Rosebud Sioux Tribe

Rosebud Sioux Tribe
Garrett Lee Smith Tribal
Active
2019
South Dakota

To respond to high rates of youth suicide for its members, the Rosebud Sioux Tribe proposes a comprehensive suicide prevention program across the Rosebud Indian Reservation in South Dakota. By creating a broad coalition of youth-serving organizations, the program will employ a series of evidence-based strategies to address youth risk factors for suicide. Ongoing monitoring and assessment of programs, together with an emphasis on culturally-tailored forms of risk reduction and healing, will allow the tribe to become a best-practice example of tribal suicide prevention. Over the course of the five-year program, capacity will be developed for local youth-serving and behavioral health organizations, with the five-year period culminating in the establishment of a sustainability plan for ongoing robust efforts in the prevention of youth suicide. Objectives also will include the strengthening of three existing programs: a tribally-run suicide hotline; a smaller tribal suicide prevention program; and a school peer mentorship program designed to address risk factors for youth suicide. The program will emphasize clinical care, implementing a behavioral health aide and behavioral health specialist programs. Children who screen positive for risk factors for suicide, including substance use disorders and mood disorders, will be referred to appropriate services including these community-based behavioral health professionals as well as clinical care delivered by Rosebud Sioux Tribe health programs or the Indian Health Service Behavioral Health Department.
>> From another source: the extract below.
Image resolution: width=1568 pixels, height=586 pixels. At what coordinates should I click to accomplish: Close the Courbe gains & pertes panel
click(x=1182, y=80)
The program will institute trainings for clinical and non-clinical youth-serving professionals in the community. Traditional healers will be contracted to join program staff in providing postvention and family support. An emphasis will be placed on vulnerable subgroups including individuals detained in correctional facilities and returning veterans. Staff affiliated with institutions of higher learning, including the tribally-affiliated Sinte Gleska University and Massachusetts General Hospital / Harvard Medical School, will provide support to the program.